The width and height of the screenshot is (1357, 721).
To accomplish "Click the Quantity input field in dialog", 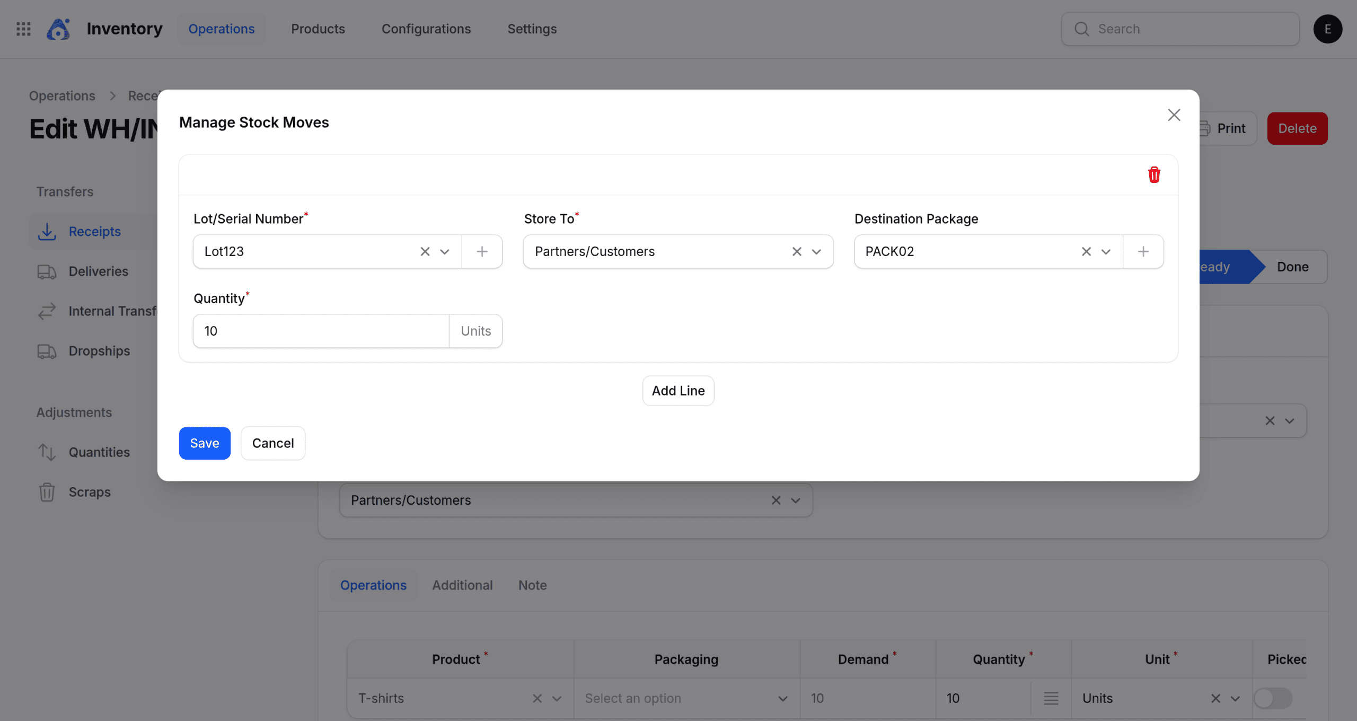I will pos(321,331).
++++++++++
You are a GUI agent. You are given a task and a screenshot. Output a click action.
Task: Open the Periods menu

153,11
++++++++++
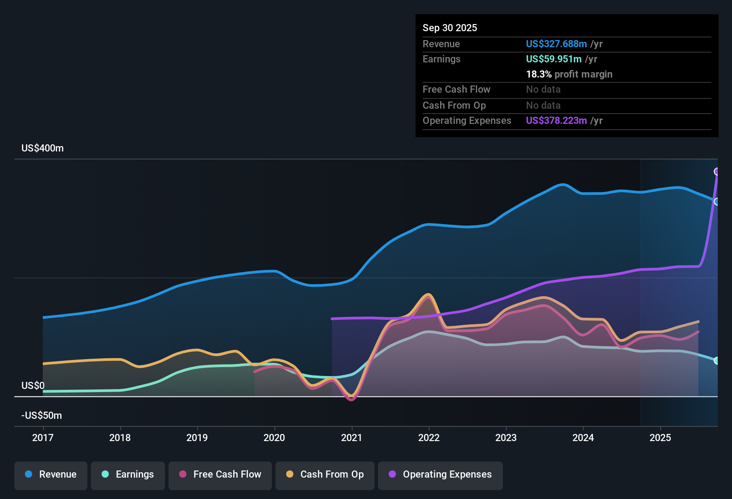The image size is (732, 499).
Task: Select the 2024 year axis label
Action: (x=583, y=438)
++++++++++
> **Instruction**
Copy the lines of the records from the one containing "The image size is (732, 499)." through the one containing "Action: (x=583, y=438)", with both of those lines included. Omit the pictures.

> **Full solution**
The image size is (732, 499).
Task: Select the 2024 year axis label
Action: (x=583, y=438)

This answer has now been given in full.